→ **Task requirements**:
All records below must be retyped exactly.

Records drawn from a dataset:
○ ○ ○

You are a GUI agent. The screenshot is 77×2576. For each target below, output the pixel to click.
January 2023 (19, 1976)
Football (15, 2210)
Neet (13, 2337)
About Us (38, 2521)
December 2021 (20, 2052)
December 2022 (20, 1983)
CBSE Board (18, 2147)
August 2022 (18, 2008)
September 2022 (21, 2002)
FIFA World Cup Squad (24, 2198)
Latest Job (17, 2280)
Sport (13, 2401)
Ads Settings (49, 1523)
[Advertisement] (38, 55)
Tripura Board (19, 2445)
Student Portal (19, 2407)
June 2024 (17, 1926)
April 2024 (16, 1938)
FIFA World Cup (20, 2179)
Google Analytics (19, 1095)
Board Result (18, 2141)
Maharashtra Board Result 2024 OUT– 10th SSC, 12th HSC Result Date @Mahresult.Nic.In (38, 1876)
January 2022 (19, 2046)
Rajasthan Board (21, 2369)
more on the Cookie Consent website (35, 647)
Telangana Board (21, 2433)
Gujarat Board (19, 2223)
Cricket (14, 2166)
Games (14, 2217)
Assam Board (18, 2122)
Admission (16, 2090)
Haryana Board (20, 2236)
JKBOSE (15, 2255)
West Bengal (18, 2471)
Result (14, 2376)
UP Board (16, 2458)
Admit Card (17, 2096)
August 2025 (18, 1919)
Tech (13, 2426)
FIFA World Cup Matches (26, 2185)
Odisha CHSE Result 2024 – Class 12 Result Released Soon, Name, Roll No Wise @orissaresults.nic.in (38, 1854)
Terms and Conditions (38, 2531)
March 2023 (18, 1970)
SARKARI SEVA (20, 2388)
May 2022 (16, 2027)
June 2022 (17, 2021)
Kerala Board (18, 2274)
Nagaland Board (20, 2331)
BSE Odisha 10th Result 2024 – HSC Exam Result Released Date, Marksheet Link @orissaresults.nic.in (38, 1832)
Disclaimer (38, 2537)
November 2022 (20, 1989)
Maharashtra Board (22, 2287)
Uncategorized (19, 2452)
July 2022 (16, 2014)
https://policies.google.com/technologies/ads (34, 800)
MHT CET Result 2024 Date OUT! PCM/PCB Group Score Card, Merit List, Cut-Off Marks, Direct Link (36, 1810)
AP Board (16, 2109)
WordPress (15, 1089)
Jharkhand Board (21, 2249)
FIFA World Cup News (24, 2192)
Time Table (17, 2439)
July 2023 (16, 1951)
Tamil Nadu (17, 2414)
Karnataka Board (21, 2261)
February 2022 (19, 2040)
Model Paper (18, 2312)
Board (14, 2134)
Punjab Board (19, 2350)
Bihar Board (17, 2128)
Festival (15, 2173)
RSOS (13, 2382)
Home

○ ○ ○

→ **Expected output**:
You are a GUI agent. The screenshot is 77×2576. For each target below, output the pixel to click.
January 2023 (19, 1976)
Football (15, 2210)
Neet (13, 2337)
About Us (38, 2521)
December 2021 (20, 2052)
December 2022 (20, 1983)
CBSE Board (18, 2147)
August 2022 (18, 2008)
September 2022 (21, 2002)
FIFA World Cup Squad (24, 2198)
Latest Job (17, 2280)
Sport (13, 2401)
Ads Settings (49, 1523)
[Advertisement] (38, 55)
Tripura Board (19, 2445)
Student Portal (19, 2407)
June 2024 (17, 1926)
April 2024 (16, 1938)
FIFA World Cup (20, 2179)
Google Analytics (19, 1095)
Board Result (18, 2141)
Maharashtra Board Result 2024 OUT– 10th SSC, 12th HSC Result Date @Mahresult.Nic.In (38, 1876)
January 2022 (19, 2046)
Rajasthan Board (21, 2369)
more on the Cookie Consent website (35, 647)
Telangana Board (21, 2433)
Gujarat Board (19, 2223)
Cricket (14, 2166)
Games (14, 2217)
Assam Board (18, 2122)
Admission (16, 2090)
Haryana Board (20, 2236)
JKBOSE (15, 2255)
West Bengal (18, 2471)
Result (14, 2376)
UP Board (16, 2458)
Admit Card (17, 2096)
August 2025 (18, 1919)
Tech (13, 2426)
FIFA World Cup Matches (26, 2185)
Odisha CHSE Result 2024 – Class 12 Result Released Soon, Name, Roll No Wise @orissaresults.nic.in (38, 1854)
Terms and Conditions (38, 2531)
March 2023 (18, 1970)
SARKARI SEVA (20, 2388)
May 2022 (16, 2027)
June 2022 (17, 2021)
Kerala Board (18, 2274)
Nagaland Board (20, 2331)
BSE Odisha 10th Result 2024 – HSC Exam Result Released Date, Marksheet Link @orissaresults.nic.in (38, 1832)
Disclaimer (38, 2537)
November 2022 (20, 1989)
Maharashtra Board (22, 2287)
Uncategorized (19, 2452)
July 2022 (16, 2014)
https://policies.google.com/technologies/ads (34, 800)
MHT CET Result 2024 Date OUT! PCM/PCB Group Score Card, Merit List, Cut-Off Marks, Direct Link (36, 1810)
AP Board (16, 2109)
WordPress (15, 1089)
Jharkhand Board (21, 2249)
FIFA World Cup News (24, 2192)
Time Table (17, 2439)
July 2023 (16, 1951)
Tamil Nadu (17, 2414)
Karnataka Board (21, 2261)
February 2022 (19, 2040)
Model Paper (18, 2312)
Board (14, 2134)
Punjab Board (19, 2350)
Bihar Board (17, 2128)
Festival (15, 2173)
RSOS (13, 2382)
Home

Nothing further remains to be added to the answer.